We will make use of the Haar wavelet transform for denoising. Recall that few of the wavelet coefficients of a natural image have high magnitudes and most are close to zero. However, if we were to look at the wavelet coefficients of noise, we would see that the distribution is more uniform. Therefore, the wavelet coefficients of a noisy image contain a noise floor. We can remove a significant portion of the noise energy if we eliminate the coefficients that have low magnitude. Here's a mesh plot of the coefficients of the clean and the noisy images to demonstrate this discussion. Below, the lowpass coefficients are suppressed for better visualization because they are typically very high compared to the rest of the coefficients.

J = 5; % number of wavelet stages

cx = HaarDWT( x, J );
cx( 1 : end/2^J, 1 : end/2^J ) = 0; % suppress the lowpass coefficients for mesh plot
figure;
mesh( abs(cx) );
title('Haar Coefficients of the Clean Image');

cy = HaarDWT( y, J );
cy( 1 : end/2^J, 1 : end/2^J ) = 0; % suppress the lowpass coefficients for mesh plot
figure;
mesh( abs(cy) );
title('Haar Coefficients of the Noisy Image');

To eliminate the coefficients, we will apply the soft-threshold function. For a given threshold value $\tau$, this function is defined as, $$ S(x,\tau) = \begin{cases} x - \tau & \text{if } \tau < x, \\ 0, &\text{if }|x|< \tau, \\ x+\tau &\text{if }x < -\tau. \end{cases}$$ Let us sketch this function.

tau = 1; % threshold level
t = -5:0.01:5;
St = max( abs(t) - tau, 0 ) .* sign( t );
figure;
plot(t,St);
axis image; grid on; title('Soft-Threshold Function');

For today's in-class assignment, you are asked to write a function 'Denoise' that does wavelet-domain soft thresholding. See below for the details.

J = 5; % number of stages to use in the wavelet transform
tau = 1.5 * sigma; % the threshold level
z = Denoise( y, tau, J );

A threshold value $\tau$ in the range $[\sigma, 3 \sigma]$ usually gives a good reconstruction.

figure;
imagesc(z);
colormap(gray); axis image; title('Denoised Image');

cz = HaarDWT( z, J );
cz( 1 : end/2^J, 1 : end/2^J ) = 0; % suppress the lowpass coefficients for mesh plot
figure;
mesh( abs(cz) );
title('Haar Coefficients of the Denoised Image');

Notice that noise is suppressed to an extent but at the expense of some distortion in the image. Specifically, we see a blocky appearance due to the use of the Haar transform.

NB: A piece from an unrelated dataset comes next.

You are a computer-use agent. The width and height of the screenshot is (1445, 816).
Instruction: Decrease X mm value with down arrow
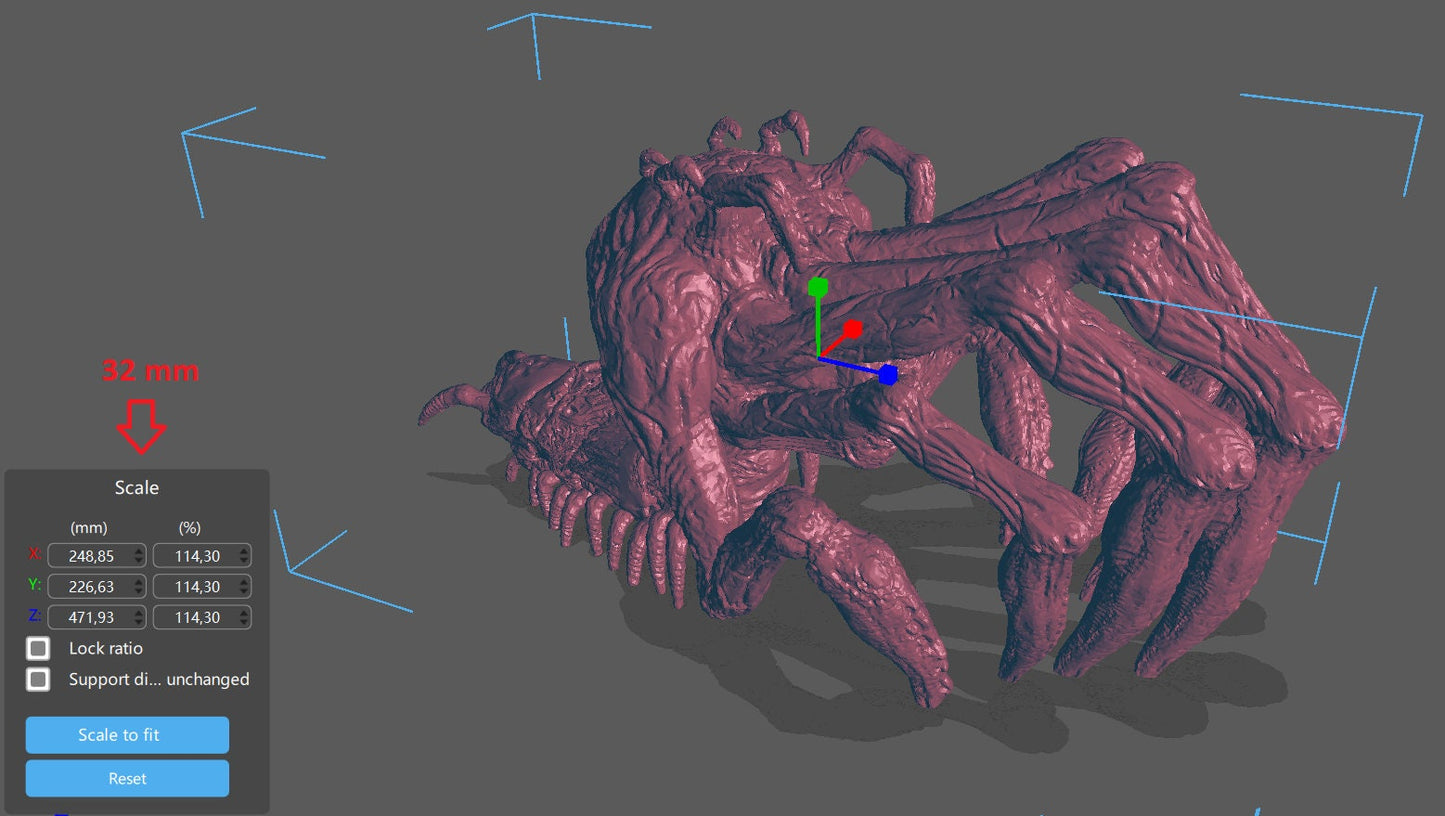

Estimating $\sigma$ with MAD

In practice, we might not always know the value of the noise standard deviation. To estimate $\sigma$, a useful estimator is the Median Absolute Deviation (MAD). Given a vector $x = [x_1, \ldots, x_n]$, MAD is the median of $|x_i - m|$, where $m$ is the median of $x$. We will employ MAD on the highpass coefficients of the observations to estimate 's'. We also take the median of the data to be 0.

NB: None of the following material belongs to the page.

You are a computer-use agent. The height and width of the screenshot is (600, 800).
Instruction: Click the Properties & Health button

c = cy( end/2 + 1 : end, end/2 + 1 : end); % crop the highpass coefficients

MADs = median( abs( c(:) ) );

MADs / sigma
ans =

    0.6809

Deconvolution

Suppose $x$ is an image of interest but we observe $$y = Hx + n,$$ where $H$ is a convolution operator and $n$ denotes noise. That is, we observe a blurred and noisy version of $x$. Our goal is to reconstruct $x$ from $y$. One example is shown below.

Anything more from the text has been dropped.